15 types we hope not to see in 2013

Men wearing socks with sandals. Or white tennis shoes with black socks. If you really love white socks, wear them with sports shoes when you go running/walking/to the gymnasium. Apart from that, stay away from white socks. Men with small wrists and chunky watches. If it doesn’t look right, leave it alone, boss, and instead, buy a classical watch. In case you didn’t know, the vintage style – small-ish, clean, un-flashy – is back.   Men who use too much of the same colour in an outfit. For instance, think grey trouser and grey-ish shirt. What does that do? Well, it makes you look way larger than you really are. And in the case of the gent who wears grey and grey, he’ll look like a thundercloud.   Men who wear pleated shorts.

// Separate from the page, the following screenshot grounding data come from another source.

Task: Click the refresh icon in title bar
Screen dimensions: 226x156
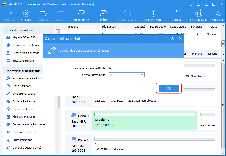Action: 191,4
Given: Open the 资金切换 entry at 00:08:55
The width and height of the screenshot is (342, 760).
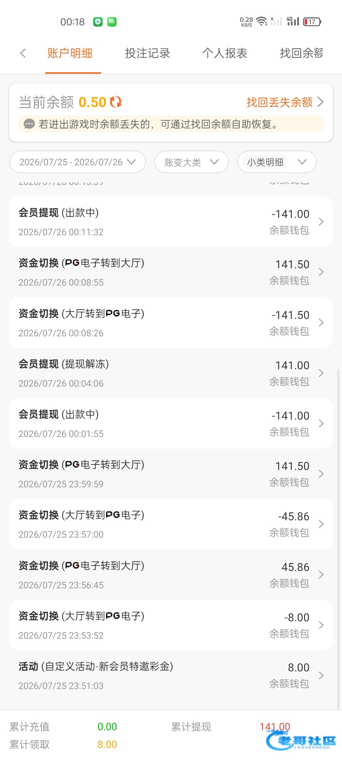Looking at the screenshot, I should (171, 272).
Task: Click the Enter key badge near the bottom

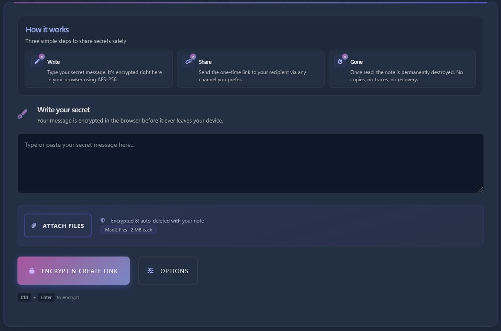Action: [46, 297]
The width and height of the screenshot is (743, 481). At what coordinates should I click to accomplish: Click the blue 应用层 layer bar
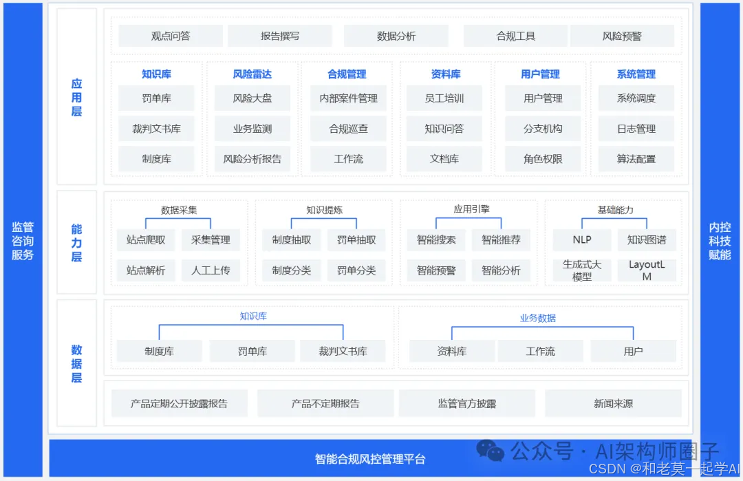(x=77, y=96)
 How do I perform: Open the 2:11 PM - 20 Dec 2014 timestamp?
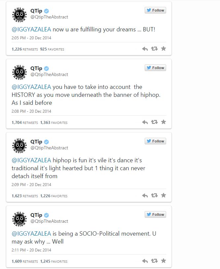pyautogui.click(x=31, y=250)
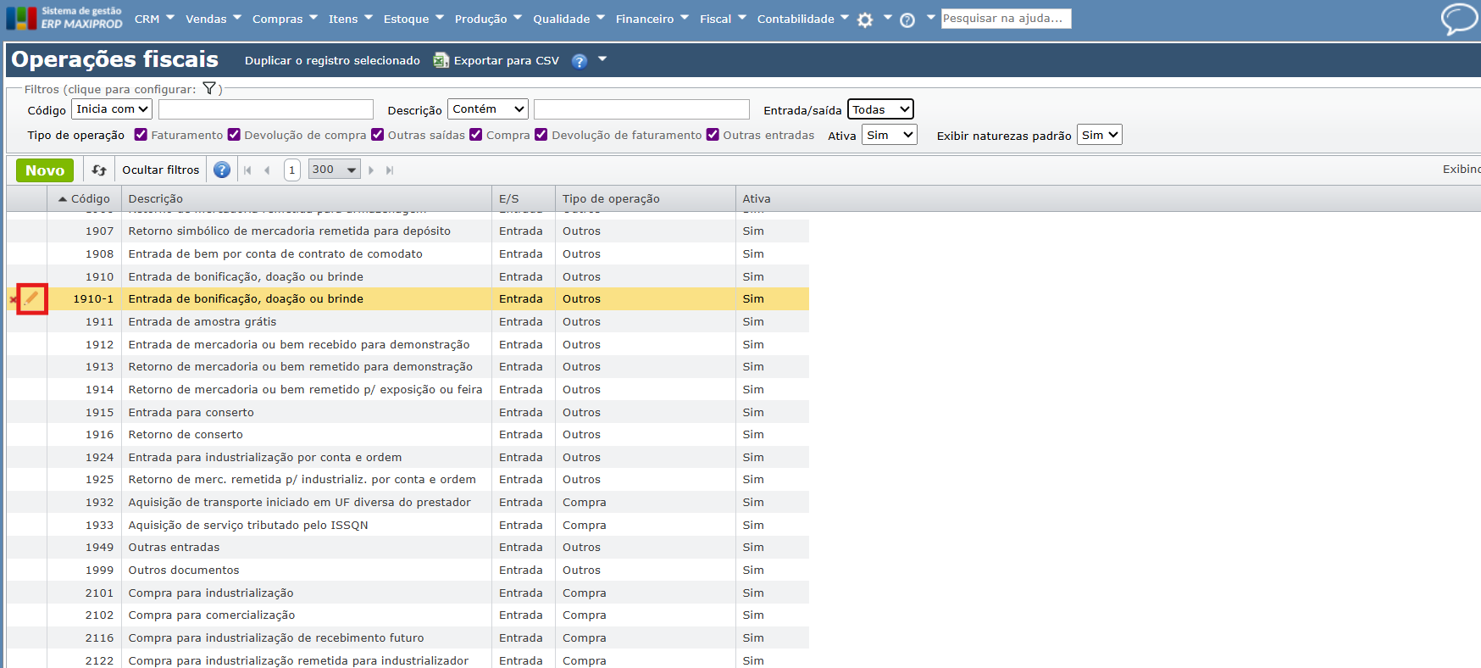The height and width of the screenshot is (668, 1481).
Task: Click the red delete X on row 1910-1
Action: point(13,299)
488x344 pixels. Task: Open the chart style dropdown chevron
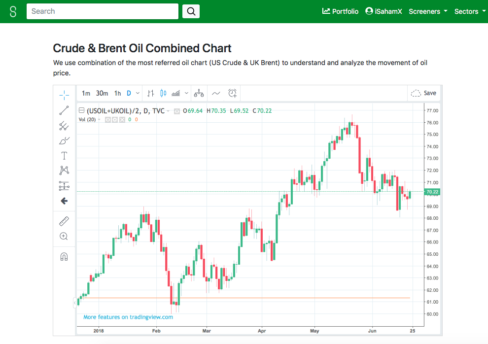[x=185, y=93]
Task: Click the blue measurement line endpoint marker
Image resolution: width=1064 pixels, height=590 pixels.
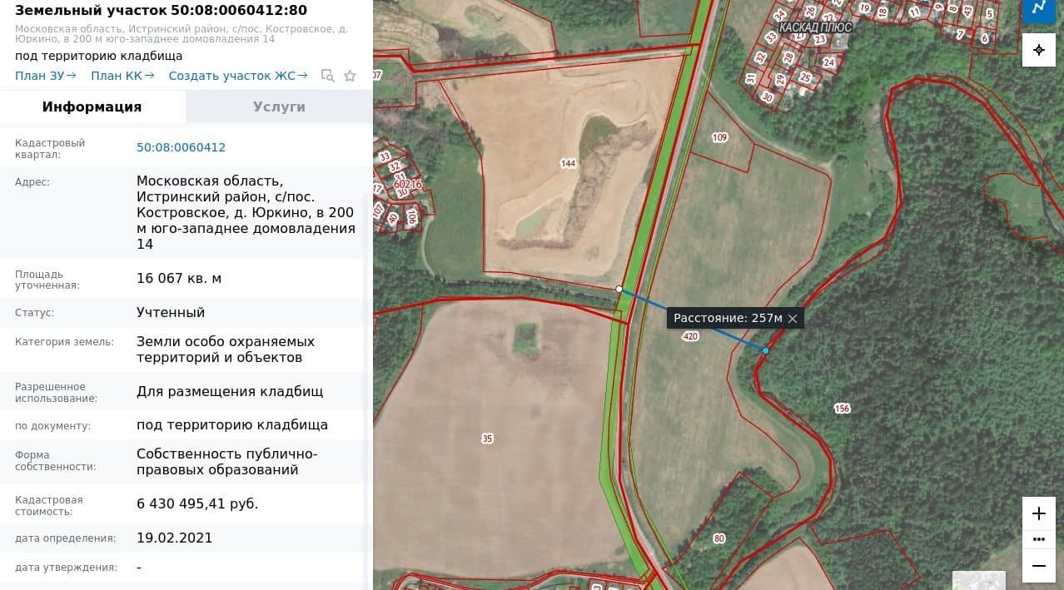Action: [x=765, y=350]
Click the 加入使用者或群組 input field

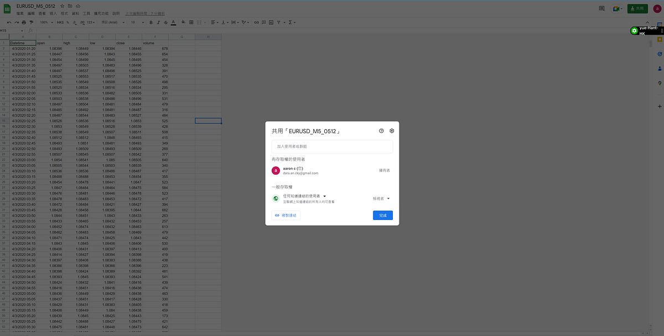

You only wear pleated shorts if, 1. You are off for a round of golf, or two, if you are a granddad.   Blokes wearing cargos and tucking in their shirts. Wear cargos with T-shirts, and if you are teaming it with a casual shirt, do not tuck in your shirt. Plus, one more thing, if you are over 25, look for cargos with smaller pockets. Cargos with large pockets are generally considered a teenage thing. Men who don’t button the bottom button of their blazer or suit jacket, and men whose outfit features two articles of clothing with the same pattern. Men who wear watches with rubber straps with a suit. Men who keep talking about brands. Dude, we know you’ve got a nice, big wardrobe and some good threads, and are clued into the fashion scene, but there’s only so much a man or woman can take, OK? Gents who spray too much cologne. Gentlemen, spraying a bit on your pulse-points – wrists, just below your Adam’s apple – is more effective than actually spraying the perfume on your shirt or under your arms. Dudes who wear duplicate Ray-Ban Wayfarers. Boss, it looks sad and cheap. Chuck it now. Men who don’t match their belt to their shoes or their socks with their trousers. Jokers who (still!) wear square-toed dress shoes. Blokes who wear ill-fitting clothes, and at times, stuff that doesn’t belong to them. Men who preen. Men who don’t read the Fetise Manual.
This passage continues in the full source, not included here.